На весах Иова | страница 42



Этого, конечно, более чем достаточно для того, чтобы отпугнуть «всемство». Но нам не следует забывать, что Достоевский возлагал, в глубине души своей, лучшие надежды только на гадкого утенка. По-видимому, он был убежден, что безобразие и ужас именно для того и существуют в мире, чтобы скрыть от тех, кому еще не пришел срок знать, последнюю и великую тайну мироздания. Послушайте, что говорит Ипполит о картине, которую он видел у Рогожина. На ней был изображен Христос, только что снятый с креста. "Лицо Христа страшно разбито ударами, вспухшее, со страшными, вспухшими, окровавленными синяками, глаза открыты, зрачки скосились, большие, открытые белки глаз блещут каким-то мертвенным, стеклянным отблеском. Но странно, когда глядишь на этот труп измученного человека, то рождается один особенный и любопытный вопрос: если точно такой труп (а он непременно должен быть точно такой) видели все ученики Его, Его главные будущие апостолы, видели женщины, ходившие за Ним и стоявшие у Креста, все веровавшие в Него и обожавшие Его, то каким образом могли они поверить, смотря на такой труп, что этот мученик может воскреснуть. Тут невольно приходит мысль, что если так ужасна смерть и так сильны законы природы, то как одолеть их? Как одолеть их, когда не победил их теперь Тот, Который побеждал природу при жизни своей. Которому она подчинялась. Который воскликнул "Талифа Куми", и девица стала, "Лазарь, гряди вон", и вышел умерший? Природа мерещится при взгляде на эту картину в виде какого-то огромного, неумолимого и немого зверя или, гораздо вернее, хоть и сказать странно, в виде какой-то громадной машины новейшего устройства, которая бессмысленно поглотила и захватила, раздробила и поглотила в себя, глухо и бесчувственно, великое и бесценное Существо, Которое одно стоило всей природы и всех ее законов, которая и создавалась, может быть, единственно для одного только появления этого Существа"…

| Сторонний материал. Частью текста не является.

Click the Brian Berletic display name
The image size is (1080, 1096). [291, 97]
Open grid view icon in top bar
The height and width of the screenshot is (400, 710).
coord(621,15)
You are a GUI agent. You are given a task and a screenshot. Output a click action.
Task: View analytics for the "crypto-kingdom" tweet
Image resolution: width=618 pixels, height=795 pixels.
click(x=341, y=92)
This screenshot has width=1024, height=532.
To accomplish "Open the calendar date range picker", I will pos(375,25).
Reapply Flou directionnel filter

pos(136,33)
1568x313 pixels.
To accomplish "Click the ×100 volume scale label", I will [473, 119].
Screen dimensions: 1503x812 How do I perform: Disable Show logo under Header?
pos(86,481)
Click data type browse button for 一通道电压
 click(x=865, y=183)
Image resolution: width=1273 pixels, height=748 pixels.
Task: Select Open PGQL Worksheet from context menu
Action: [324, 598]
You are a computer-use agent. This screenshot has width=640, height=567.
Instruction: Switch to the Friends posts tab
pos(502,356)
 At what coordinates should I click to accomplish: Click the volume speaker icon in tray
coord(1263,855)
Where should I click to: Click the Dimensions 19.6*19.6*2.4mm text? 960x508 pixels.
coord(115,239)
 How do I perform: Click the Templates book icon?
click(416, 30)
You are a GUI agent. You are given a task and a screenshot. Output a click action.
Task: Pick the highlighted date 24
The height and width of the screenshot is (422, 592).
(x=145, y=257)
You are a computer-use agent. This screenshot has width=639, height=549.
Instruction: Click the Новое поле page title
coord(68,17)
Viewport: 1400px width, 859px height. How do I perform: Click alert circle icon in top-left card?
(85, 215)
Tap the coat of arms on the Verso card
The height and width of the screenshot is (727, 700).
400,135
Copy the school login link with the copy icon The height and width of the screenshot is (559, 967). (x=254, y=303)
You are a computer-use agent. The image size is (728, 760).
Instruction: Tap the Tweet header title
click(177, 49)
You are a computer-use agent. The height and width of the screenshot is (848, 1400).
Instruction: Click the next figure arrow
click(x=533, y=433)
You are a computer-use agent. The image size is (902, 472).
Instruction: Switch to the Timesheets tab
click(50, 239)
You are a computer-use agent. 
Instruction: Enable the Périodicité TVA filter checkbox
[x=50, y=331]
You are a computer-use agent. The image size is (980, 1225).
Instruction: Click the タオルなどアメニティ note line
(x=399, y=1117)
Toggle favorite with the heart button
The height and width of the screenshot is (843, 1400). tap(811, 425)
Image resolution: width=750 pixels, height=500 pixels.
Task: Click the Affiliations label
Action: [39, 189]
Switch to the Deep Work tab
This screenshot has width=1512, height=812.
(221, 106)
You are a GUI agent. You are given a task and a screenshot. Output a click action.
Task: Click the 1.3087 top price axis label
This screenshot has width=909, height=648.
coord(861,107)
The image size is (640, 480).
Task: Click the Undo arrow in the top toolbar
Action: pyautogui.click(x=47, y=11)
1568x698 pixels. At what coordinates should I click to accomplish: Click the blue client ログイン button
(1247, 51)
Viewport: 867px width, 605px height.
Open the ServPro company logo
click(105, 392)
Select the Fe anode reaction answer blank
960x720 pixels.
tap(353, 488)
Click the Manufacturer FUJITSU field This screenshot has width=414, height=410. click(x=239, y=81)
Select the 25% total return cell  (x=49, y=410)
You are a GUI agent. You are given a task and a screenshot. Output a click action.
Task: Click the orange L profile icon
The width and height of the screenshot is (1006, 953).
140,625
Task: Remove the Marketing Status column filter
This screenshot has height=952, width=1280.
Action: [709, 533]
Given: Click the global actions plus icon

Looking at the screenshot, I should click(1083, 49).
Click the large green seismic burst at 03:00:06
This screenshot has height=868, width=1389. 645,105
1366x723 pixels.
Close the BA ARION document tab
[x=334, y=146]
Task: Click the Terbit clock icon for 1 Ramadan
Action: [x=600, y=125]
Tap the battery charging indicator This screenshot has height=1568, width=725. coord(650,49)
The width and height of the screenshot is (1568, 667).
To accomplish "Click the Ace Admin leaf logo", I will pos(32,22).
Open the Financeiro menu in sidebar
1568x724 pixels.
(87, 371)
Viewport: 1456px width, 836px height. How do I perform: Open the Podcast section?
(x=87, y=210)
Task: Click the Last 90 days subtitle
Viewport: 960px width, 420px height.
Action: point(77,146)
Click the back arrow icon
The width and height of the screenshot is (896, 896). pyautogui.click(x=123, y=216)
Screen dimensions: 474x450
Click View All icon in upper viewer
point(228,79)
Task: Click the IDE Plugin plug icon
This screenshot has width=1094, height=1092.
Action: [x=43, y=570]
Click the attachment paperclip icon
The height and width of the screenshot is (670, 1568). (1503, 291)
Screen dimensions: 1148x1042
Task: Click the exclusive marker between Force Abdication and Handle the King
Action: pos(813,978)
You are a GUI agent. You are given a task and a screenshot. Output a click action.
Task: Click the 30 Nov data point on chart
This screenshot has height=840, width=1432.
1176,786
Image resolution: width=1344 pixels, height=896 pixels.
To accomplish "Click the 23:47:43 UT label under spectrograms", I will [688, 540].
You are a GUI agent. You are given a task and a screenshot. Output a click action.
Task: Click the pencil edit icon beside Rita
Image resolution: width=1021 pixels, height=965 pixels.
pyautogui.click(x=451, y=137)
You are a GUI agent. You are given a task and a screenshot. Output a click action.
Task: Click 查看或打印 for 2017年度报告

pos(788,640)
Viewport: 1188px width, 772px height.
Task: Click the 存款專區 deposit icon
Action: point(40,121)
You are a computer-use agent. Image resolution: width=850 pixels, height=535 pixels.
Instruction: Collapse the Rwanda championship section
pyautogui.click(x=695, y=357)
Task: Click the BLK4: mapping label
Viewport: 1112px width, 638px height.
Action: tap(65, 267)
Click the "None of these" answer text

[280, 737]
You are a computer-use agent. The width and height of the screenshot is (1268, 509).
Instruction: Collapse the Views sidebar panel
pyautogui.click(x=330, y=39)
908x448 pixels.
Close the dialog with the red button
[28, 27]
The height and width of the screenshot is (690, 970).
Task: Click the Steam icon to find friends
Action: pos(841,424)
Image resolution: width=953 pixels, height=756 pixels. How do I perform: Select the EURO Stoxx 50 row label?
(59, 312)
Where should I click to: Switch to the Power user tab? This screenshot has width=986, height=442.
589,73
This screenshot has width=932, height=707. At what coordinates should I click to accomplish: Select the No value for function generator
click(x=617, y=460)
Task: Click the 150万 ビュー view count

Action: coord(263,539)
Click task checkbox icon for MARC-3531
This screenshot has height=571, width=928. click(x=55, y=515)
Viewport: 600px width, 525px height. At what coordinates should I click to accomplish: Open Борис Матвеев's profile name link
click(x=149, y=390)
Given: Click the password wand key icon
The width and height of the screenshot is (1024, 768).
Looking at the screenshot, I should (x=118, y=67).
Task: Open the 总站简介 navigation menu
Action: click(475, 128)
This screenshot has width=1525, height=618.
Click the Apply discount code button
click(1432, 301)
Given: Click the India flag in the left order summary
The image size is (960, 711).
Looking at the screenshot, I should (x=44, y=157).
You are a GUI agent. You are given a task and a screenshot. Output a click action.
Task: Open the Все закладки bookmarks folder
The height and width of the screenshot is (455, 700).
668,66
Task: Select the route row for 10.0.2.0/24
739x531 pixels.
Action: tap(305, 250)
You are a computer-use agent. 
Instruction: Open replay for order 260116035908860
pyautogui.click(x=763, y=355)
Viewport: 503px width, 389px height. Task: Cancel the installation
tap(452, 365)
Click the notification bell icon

Не знаю, нужно ли, после всего вышесказанного, еще доказывать, что в этих словах вылилась самая глубокая, самая заветная и вместе с тем самая трепетная и тревожная мысль Достоевского. В который уже раз стоит он, забыв и себя, и все на свете, пред чашами страшных весов: на одной огромная, безмерно тяжелая природа с ее принципами и законами, глухая, слепая, немая; на другую он бросает свое невесомое, ничем не защищенное и не охраненное τò τιμιώτατον и с затаенным дыханием ждет: какая перетянет. И это свое дело он вверил не кн. Мышкину, которому все поклоняются, которому он и сам поклоняется. Достоевский знает, что кн. Мышкин выдержит пощечину и даже подставит другую щеку, но от страшных весов он отвернется. Смирение не есть та добродетель, которую ищет Достоевский. Да и не добродетели он ищет. У добродетели ведь нет своей жизни. Она живет «признанием», она все свои силы черпает из «признания». Она родная сестра все того же старого дважды два четыре: обе родились от одного отца — закона. А пока есть законы, пока законы судят — Смерть остается властелином мира. И кто посмеет вызвать смерть на поединок — когда за нее стоят все самоочевидности, так мучительно вырисованные Достоевским и оправданные теорией познания и «эфикой»? Конечно, не кн. Мышкин. Он еще с «эфикой», он еще сам хочет, чтоб «принцип» похвалил его. Ведь и святые не могут жить без похвалы закона. Св. Иероним учил, и за ним последний католический доктор Лигуори повторял, обращаясь к отрекшимся от мира обитательницам монастыря: Disce superbiam sanctam — научись святой гордости, scite, te illis esse meliorem — знай, что ты лучше других. Монах еще не готов для последней борьбы, даже самый добросовестный и искренний монах. Он еще верит в свои «дела», ждет себе похвалы, он еще может гордиться похвалой. И кн. Мышкин "священной гордостью" не поступится, а стало быть, не пойдет до конца с Достоевским. На это способны, это удел только лишенных всех прав и охран подпольных людей. Такие, только такие позволяют себе усомниться в правомерности суда природы и этики, в правомерности суда вообще и ждать, что вот-вот «невесомое» окажется тяжелее весомого, вопреки самоочевидностям и опирающимся на самоочевидность суждениям разума, который на свою чашу весов бросил уже не только "законы природы", но и законы морали. Ипполит уже и морали с ее санкцией не боится. Он презирает гордость, даже священную. Он не хочет быть лучше других, не хочет быть хорошим, отвергает похвалы самой морали.